That is a little past the basic 531 principle for assistance work but again if you treat it as main work it can work.
When doing single leg for assistance I usually just get the rep total for the day based on how I feel. If I’m still sore from the last squat session I might do the 50 with bodyweight only in as few sets as possible. If feeling good, I might grab some DBs or chains and after 1 set with BW I would do the rest of the sets with increasing weight until I hit it, or with the same weight with near max reps each set.
For main work, probably your approach would work better because it sets more goals and challenges, so psychologically it can be more stimulating as well. Depending on your approach, you can scale it that way, you can even add a 531ish twist to it, say one week you do 20s then 25s, then 30s the third week, and you kind of wave it like that in 3 week cycles, really just to make it more fun or interesting.

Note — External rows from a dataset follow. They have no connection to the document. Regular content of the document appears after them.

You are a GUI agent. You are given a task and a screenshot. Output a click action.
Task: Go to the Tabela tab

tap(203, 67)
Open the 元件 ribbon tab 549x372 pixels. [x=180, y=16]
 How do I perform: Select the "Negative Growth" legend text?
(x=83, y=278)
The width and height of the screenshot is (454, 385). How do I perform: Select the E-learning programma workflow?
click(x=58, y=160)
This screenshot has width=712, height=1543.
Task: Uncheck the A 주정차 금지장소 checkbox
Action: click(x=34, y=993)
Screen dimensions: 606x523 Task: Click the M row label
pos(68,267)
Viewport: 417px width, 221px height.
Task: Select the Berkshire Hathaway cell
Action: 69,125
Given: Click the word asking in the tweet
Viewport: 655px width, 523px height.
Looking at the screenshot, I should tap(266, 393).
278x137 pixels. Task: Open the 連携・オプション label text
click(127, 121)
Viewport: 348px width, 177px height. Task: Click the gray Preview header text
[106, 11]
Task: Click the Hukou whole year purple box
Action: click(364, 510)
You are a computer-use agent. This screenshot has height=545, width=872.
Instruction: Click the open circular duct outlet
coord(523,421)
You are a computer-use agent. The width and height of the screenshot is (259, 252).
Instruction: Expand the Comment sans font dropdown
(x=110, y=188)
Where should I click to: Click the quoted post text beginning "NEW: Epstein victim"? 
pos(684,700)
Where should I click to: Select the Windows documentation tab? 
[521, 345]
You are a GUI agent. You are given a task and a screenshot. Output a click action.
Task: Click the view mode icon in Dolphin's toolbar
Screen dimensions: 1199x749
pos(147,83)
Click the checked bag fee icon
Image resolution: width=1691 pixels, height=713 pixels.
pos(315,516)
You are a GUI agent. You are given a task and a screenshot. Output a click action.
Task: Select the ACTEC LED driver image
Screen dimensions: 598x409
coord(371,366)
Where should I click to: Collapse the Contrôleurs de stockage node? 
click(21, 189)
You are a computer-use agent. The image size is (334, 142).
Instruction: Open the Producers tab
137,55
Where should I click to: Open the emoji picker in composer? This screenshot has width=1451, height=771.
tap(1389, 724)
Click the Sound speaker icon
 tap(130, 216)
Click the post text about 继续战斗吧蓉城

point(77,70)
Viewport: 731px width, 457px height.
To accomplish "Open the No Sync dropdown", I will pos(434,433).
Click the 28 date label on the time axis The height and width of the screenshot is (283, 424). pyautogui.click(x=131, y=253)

Going with your example, the way I can see that working is if you have limited number of sets, because if I have enough patience and energy, I can grab a pair of 80s or 100s (never actually went beyond 88lbs total weight on BSS) and BSS my way to 50, 1 rep per set. So say you have a rep goal of hitting in this case 100. Set a goal of doing it with X weight, in I don’t know, 5 sets. Then you have multi layer form of progression, you can reduce sets, increase weight, if you want you can reduce rest time, increase tempo, add pauses, a million ways to measure progress. Once you hit 100 per leg with X weight in your chosen number of sets, add weight, slow tempo, reduce sets, you get the idea. And on top of that you can still add some kind of a 531 twist I mentioned so you don’t max out every week.
If you are creative you can come up with all kinds of ways to make this work, and even fun. Not to mention if your injury recovers after surgery and you are able to squat again without causing yourself damage or pain, your weak side will be almost non existant.
Again, these are all just ideas and general suggestions, consult with your PT/doctor and listen to your body.